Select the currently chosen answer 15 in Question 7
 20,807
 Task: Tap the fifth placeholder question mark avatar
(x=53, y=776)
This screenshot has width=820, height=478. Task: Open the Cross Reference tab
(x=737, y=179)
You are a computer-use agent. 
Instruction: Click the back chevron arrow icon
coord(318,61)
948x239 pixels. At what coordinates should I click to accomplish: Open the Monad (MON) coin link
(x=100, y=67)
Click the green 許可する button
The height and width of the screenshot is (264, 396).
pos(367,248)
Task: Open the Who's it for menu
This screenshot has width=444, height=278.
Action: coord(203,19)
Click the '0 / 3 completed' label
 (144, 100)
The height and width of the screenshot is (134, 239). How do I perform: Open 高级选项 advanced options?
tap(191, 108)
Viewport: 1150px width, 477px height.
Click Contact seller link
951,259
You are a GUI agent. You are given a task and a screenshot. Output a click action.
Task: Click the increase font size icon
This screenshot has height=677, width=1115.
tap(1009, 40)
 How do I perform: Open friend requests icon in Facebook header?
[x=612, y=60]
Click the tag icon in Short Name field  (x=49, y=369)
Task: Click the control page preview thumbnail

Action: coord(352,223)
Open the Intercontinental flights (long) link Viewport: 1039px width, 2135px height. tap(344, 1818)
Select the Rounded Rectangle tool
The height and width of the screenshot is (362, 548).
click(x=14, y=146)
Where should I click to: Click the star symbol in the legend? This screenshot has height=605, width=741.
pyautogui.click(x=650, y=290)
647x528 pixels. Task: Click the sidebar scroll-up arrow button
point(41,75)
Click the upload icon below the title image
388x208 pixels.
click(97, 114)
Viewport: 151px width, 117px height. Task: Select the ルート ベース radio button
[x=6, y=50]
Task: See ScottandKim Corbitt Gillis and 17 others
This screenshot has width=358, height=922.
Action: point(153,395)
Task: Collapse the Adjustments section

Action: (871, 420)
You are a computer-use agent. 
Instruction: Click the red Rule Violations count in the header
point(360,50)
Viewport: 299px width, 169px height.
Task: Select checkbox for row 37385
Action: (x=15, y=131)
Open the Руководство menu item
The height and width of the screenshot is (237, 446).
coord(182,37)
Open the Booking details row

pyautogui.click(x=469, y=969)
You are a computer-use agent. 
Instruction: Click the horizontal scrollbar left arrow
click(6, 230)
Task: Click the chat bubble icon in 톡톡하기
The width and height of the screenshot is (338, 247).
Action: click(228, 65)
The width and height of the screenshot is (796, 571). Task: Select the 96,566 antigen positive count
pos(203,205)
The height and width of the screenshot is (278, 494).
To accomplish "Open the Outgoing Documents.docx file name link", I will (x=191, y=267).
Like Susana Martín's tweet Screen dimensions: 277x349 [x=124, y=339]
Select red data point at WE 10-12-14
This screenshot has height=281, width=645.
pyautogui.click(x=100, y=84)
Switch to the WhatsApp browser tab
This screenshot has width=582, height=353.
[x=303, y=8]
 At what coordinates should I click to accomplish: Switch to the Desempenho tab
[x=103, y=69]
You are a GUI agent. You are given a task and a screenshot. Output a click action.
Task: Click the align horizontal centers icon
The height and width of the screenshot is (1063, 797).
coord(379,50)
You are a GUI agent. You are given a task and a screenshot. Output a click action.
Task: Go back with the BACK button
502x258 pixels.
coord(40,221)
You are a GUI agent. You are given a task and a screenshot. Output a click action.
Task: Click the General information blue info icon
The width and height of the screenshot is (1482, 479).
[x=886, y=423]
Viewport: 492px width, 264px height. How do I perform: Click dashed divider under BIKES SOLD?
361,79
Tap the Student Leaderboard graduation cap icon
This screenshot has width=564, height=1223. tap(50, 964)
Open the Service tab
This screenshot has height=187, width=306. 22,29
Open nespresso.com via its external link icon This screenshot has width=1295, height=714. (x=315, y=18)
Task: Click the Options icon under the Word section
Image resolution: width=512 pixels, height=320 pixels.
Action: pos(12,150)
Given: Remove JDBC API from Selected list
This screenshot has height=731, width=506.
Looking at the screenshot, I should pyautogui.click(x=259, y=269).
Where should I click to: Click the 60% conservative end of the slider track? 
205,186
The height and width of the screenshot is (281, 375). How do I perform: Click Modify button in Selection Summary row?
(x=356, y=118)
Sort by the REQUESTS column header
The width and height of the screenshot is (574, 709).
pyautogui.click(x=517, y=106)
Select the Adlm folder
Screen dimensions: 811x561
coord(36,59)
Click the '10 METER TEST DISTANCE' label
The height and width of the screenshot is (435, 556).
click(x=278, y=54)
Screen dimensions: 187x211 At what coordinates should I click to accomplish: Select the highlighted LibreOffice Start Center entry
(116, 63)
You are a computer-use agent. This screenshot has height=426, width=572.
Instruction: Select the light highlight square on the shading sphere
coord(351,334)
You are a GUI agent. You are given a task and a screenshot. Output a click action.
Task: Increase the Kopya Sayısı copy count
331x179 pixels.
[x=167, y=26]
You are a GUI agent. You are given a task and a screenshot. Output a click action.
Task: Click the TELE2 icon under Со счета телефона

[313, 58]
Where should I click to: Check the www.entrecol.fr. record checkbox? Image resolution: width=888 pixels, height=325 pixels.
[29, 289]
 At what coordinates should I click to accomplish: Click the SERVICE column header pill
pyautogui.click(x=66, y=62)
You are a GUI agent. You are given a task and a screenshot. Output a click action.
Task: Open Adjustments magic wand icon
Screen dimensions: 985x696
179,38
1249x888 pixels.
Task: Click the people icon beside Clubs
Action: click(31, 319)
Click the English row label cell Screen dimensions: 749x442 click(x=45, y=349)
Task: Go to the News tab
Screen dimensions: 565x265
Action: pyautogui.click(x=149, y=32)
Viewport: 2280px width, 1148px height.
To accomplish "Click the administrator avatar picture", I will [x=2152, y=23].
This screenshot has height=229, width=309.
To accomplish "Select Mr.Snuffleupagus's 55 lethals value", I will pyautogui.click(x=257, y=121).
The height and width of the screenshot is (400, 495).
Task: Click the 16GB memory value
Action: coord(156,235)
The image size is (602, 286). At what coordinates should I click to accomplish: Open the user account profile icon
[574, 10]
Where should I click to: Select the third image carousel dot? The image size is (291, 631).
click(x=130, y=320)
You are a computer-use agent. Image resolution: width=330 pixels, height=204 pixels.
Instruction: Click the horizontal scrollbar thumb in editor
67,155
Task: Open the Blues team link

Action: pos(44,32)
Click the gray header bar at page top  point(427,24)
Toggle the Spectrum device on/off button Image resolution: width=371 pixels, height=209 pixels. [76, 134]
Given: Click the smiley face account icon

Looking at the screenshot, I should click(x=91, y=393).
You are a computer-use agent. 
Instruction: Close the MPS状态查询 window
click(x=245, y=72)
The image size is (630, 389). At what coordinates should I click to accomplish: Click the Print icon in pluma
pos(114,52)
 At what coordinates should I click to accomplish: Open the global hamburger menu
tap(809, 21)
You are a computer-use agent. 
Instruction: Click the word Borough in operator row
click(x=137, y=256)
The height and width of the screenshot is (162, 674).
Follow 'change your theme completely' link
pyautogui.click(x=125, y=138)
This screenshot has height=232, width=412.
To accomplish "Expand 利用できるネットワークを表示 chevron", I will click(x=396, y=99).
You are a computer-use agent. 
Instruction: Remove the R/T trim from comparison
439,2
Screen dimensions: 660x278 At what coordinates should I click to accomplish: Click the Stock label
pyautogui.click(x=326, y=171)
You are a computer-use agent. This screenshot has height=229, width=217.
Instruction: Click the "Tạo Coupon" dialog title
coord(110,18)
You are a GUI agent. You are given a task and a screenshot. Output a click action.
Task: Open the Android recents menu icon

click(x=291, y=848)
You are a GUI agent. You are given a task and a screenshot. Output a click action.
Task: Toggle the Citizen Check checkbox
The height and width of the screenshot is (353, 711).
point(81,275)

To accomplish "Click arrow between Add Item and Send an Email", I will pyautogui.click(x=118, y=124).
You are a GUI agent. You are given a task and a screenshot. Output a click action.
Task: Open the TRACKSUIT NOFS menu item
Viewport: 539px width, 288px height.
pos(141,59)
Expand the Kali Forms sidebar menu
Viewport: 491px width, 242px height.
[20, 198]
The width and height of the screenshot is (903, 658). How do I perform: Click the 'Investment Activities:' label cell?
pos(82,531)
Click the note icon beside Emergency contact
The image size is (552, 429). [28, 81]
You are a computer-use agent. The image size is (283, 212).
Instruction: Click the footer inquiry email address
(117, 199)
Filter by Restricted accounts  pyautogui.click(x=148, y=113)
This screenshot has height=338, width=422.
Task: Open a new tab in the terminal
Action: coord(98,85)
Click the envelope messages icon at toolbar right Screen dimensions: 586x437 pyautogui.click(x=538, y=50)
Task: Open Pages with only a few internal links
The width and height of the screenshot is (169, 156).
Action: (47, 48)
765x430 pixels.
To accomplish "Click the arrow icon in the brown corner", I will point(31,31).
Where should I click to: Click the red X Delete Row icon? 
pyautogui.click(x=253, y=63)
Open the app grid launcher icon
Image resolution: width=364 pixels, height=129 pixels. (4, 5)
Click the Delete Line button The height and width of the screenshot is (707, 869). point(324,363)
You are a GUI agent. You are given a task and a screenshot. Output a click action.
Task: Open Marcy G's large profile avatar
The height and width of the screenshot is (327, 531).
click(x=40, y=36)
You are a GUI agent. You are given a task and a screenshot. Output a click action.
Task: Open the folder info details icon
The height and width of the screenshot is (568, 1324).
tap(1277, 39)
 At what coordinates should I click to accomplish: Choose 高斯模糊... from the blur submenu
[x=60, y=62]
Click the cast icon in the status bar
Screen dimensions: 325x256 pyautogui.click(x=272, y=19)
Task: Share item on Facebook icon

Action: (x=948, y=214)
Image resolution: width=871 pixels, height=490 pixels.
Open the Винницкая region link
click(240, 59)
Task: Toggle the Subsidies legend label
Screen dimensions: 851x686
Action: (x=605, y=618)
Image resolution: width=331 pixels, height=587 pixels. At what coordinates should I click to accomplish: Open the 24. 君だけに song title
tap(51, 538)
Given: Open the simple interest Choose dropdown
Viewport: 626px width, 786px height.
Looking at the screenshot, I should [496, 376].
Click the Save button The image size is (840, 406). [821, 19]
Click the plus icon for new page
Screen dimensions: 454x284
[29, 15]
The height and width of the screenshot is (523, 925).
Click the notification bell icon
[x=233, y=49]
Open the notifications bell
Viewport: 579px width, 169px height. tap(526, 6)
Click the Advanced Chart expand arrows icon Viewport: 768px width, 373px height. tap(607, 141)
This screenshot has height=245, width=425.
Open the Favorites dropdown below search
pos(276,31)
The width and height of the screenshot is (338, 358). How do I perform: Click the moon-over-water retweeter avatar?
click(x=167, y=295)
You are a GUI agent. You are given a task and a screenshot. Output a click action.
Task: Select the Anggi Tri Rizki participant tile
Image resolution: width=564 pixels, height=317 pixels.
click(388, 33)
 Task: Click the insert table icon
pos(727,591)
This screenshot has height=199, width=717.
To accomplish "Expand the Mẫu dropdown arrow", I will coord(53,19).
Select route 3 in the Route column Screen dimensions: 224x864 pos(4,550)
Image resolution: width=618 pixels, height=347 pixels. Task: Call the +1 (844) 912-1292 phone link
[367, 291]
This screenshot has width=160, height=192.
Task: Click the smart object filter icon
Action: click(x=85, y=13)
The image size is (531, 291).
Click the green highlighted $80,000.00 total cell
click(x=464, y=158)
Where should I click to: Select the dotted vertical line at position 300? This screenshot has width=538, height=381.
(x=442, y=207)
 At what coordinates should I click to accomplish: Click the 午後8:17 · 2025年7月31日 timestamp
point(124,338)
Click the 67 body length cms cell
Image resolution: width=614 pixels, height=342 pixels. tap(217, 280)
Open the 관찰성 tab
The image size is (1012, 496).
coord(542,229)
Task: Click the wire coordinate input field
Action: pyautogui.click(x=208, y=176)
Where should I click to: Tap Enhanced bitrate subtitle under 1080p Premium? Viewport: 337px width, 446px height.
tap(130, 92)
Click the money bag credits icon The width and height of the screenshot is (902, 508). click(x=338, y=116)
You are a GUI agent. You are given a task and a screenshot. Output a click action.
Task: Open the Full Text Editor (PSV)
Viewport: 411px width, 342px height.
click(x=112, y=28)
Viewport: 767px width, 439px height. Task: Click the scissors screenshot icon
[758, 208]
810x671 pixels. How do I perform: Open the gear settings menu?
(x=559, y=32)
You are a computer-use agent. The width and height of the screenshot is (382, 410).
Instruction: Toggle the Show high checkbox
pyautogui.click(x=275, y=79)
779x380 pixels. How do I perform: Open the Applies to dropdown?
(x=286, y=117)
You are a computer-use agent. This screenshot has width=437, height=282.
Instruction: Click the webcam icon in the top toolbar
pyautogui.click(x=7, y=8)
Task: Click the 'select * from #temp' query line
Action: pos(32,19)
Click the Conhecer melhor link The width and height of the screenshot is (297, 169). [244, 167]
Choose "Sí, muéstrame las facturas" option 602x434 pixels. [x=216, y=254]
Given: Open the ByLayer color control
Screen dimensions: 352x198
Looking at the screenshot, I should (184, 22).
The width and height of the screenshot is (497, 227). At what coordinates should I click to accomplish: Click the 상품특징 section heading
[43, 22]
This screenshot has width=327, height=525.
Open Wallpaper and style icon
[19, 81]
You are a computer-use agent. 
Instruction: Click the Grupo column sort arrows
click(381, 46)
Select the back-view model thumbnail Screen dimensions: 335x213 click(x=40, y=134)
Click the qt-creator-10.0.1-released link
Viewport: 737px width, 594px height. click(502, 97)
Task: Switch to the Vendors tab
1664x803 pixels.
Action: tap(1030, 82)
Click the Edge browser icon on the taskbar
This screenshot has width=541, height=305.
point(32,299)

__________________________________________________

→ **Directions for this task**: Give back exactly the lines of the listing above that run from the line with "Viewport: 1150px width, 477px height." to the line with "Click the tag", inclusive.

→ **Result of the exercise**:
Viewport: 1150px width, 477px height.
Click Contact seller link
951,259
You are a GUI agent. You are given a task and a screenshot. Output a click action.
Task: Click the increase font size icon
This screenshot has height=677, width=1115.
tap(1009, 40)
 How do I perform: Open friend requests icon in Facebook header?
[x=612, y=60]
Click the tag icon in Short Name field  (x=49, y=369)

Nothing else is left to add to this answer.